Brookhaven’s Marist School and Buckhead’s Westminster Schools boast two of the metro area’s longest-serving head football coaches. Alan Chadwick, in his 30th year at Marist, and Gerry Romberg, Westminster’s coach for 23 years, share more than longevity.
Both coaches have piled up impressive records and regularly keep their teams in the state championship hunt despite working at private schools with strong academic programs. Both coaches have an old-school commitment to high-school ball.
Then there’s the direct connection: Romberg played for Chadwick years ago during one year of middle school at Marist. “He doesn’t advertise that very much,” Chadwick said with a laugh. “He is an excellent football coach. He knows the game extremely well,” Chadwick quickly added.
Romberg said he’s proud he had a chance to play for Chadwick—and hopes their schools will soon be scheduled to play against each other, as they were in the 1990s.

“You talk about consistency and continuity, he’s the model of that,” Romberg said of Chadwick. “He’s the most competitive guy I’ve ever met in my life.”
These days, Romberg said, few coaches stay put as long as he and Chadwick have. “A lot of coaches are going to bounce around and chase state championships,” he said, and there is more NFL-style pressure for schools to fire coaches who don’t win quickly.
Chadwick was a star player at Decatur High and a record-setting quarterback at East Tennessee State. He was drafted by the Chicago Bears but ended up not making an NFL roster. He started coaching at Marist in 1976 and became head coach in 1985. In 2012, he became one of the state’s few high school coaches to break the 300-win mark. He has coached Marist to two state championships and his teams have won more than eight of every 10 games they’ve played.
Romberg came to Westminster after coaching stints at public and private high schools, including Dunwoody High and Washington, D.C.’s Maret School, as well as at the college level at the Citadel and the U.S. Coast Guard Academy. In 2009, he became Westminster’s most winning coach. A championship remains elusive, but Romberg keeps his teams consistently in the running, including 18 trips to the playoffs—including last season’s 12-2 team—and two to the state semifinals.
Both men said they thrive on the challenge of keeping their teams competitive and have a love for the high-school game.
“I just enjoy this age group,” Romberg said, praising Westminster’s hard-working students. “Over the years, I’ve enjoyed the opportunity to develop [and help] young boys mature into adults we can be proud of. Sometimes I feel like football is just a vehicle to help these young men progress into successful adults.”

Chadwick says the power of his support staff and Marist’s traditions are part of what has kept him at the school for three decades.
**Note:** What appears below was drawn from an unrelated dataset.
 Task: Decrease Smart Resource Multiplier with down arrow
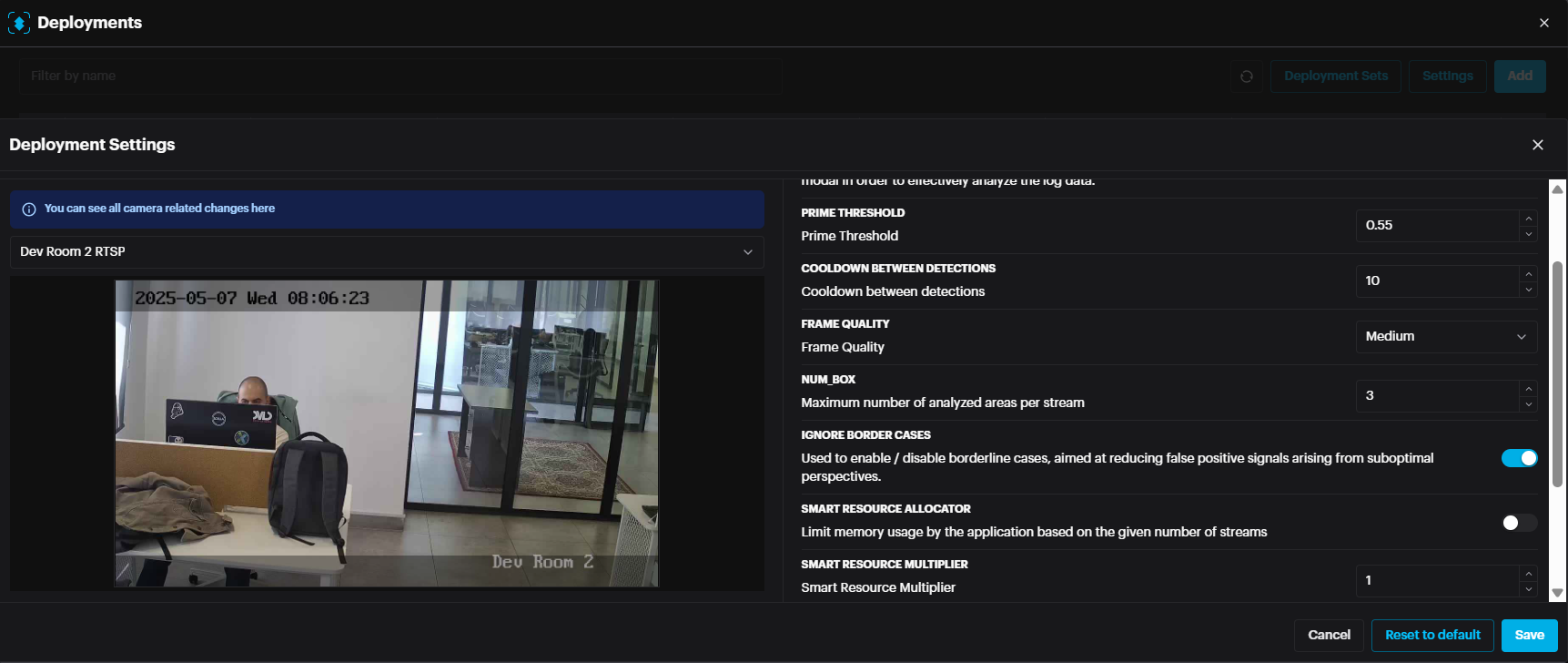click(x=1529, y=588)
“It’s the people and just the overall environment at Marist,” he said. “It’s such a uniquely wonderful place to work and to play. … Five of my varsity staff members played here [and] came back to coach.”
Marist is famed for still using the running-game-based wishbone offense. “We’ve been running it for 40-plus years,” Chadwick said. “We’ve tweaked it a good bit.”
“We don’t always have the types of athletes [opponents] do,” Chadwick said of Marist’s method of grinding opponents down. “You’re not going to see us run a lot of fakes, or a lot of razzle-dazzle.”
“The more things change, the more they stay the same,” Romberg said of the concept underlying Westminster’s program. “We use the word ‘family.’ It’s the cornerstone of our program.”
High-school football also goes through changes, often trickling down from the NFL. Programs to reduce concussions and other injuries are a big change these days. Chadwick said he’s not a fan of most of them, calling them “conversations of mommas not letting ‘baby’ play football anymore.”
Concussion-reduction efforts have been good, he said, but added, “I’m seeing the kids today not being as overly aggressive and physical as they need to be to play this game,” he said.
Romberg said a game against Marist was crucial to his first season, when he took over a team struggling with coaching turnovers and off-field issues. Going up against a far superior Marist team, they battled to a 7-7 halftime tie. “Alan just went ballistic. [Marist] came out [after] the half and just blitzkrieged us” to win the game, Romberg recalled.
But by standing their ground against a better team, “The kids realized I was dedicated to making this program as good as it can be,” he said.
Chadwick recalls those battles fondly as well. “They knew us better than we knew ourselves,” he said of the Romberg-coached Westminster teams.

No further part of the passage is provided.